=== Exercise aim ===
Leave every picture out and write out the records below exactly.

┌─ Material provided

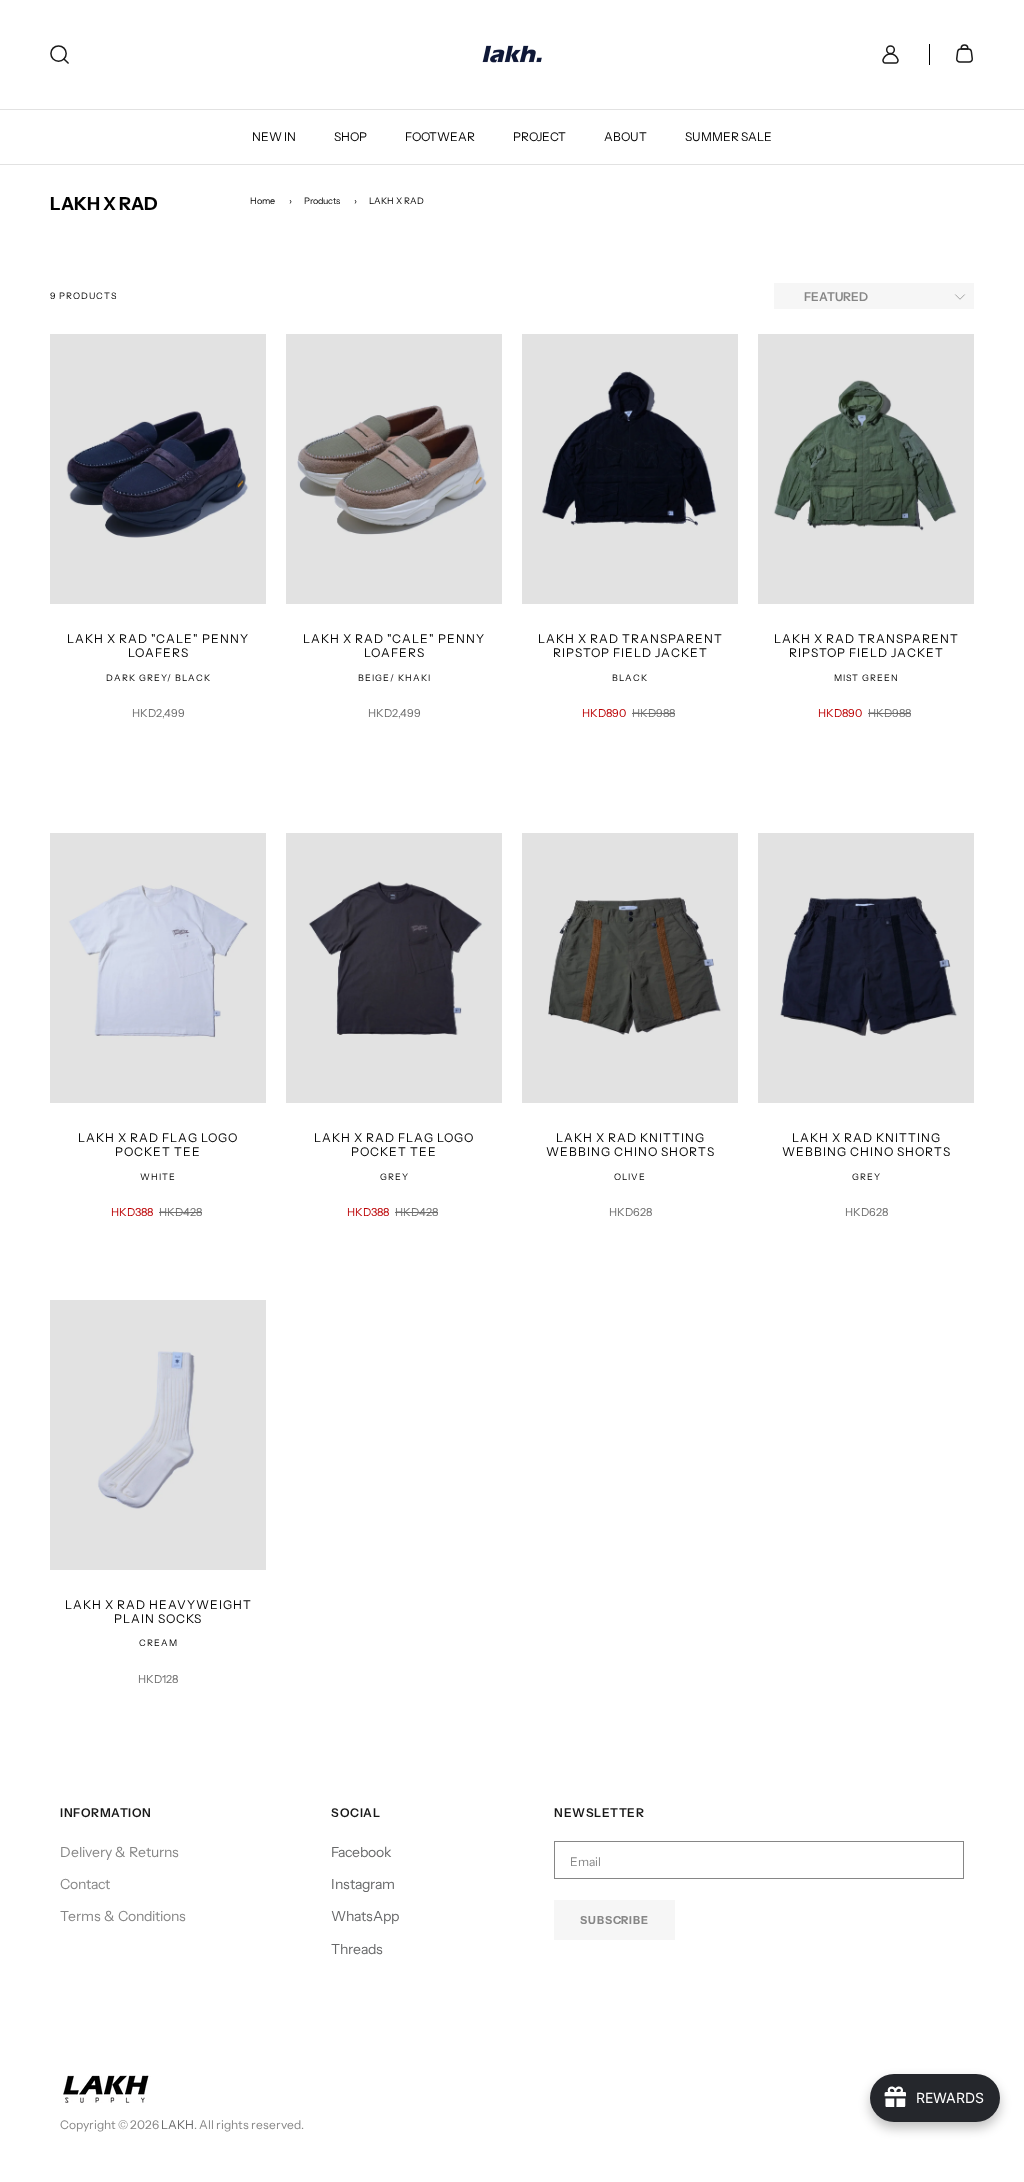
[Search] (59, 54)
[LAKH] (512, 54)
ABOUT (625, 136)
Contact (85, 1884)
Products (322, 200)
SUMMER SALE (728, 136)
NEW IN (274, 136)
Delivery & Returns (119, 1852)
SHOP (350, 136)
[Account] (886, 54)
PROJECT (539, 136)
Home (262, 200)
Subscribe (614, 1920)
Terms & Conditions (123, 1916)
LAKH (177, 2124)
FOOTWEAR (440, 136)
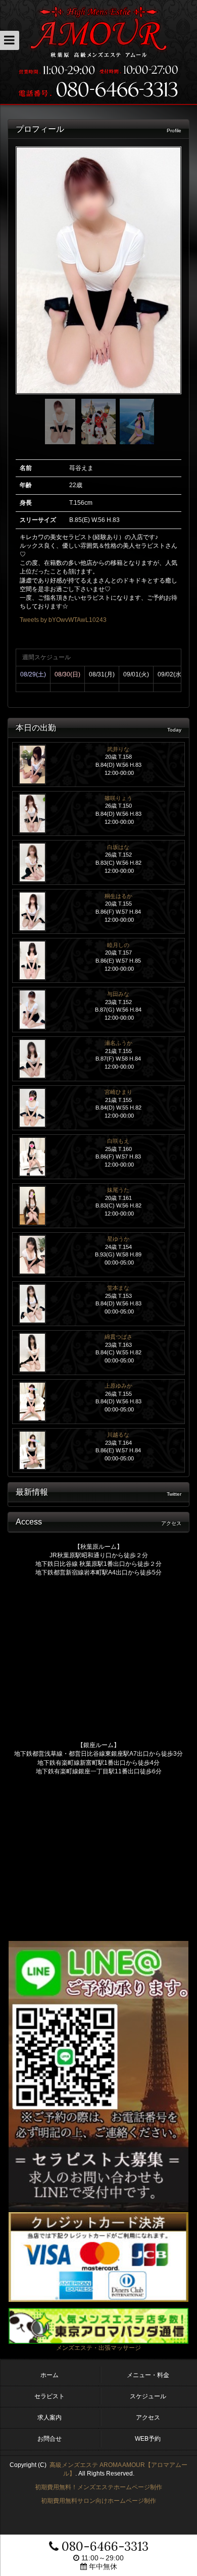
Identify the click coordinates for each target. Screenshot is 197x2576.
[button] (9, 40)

└─

=== Task result ===
[Search] (59, 54)
[LAKH] (512, 54)
ABOUT (625, 136)
Contact (85, 1884)
Products (322, 200)
SUMMER SALE (728, 136)
NEW IN (274, 136)
Delivery & Returns (119, 1852)
SHOP (350, 136)
[Account] (886, 54)
PROJECT (539, 136)
Home (262, 200)
Subscribe (614, 1920)
Terms & Conditions (123, 1916)
LAKH (177, 2124)
FOOTWEAR (440, 136)
Identify the click coordinates for each target. Screenshot is 197x2576.
[button] (9, 40)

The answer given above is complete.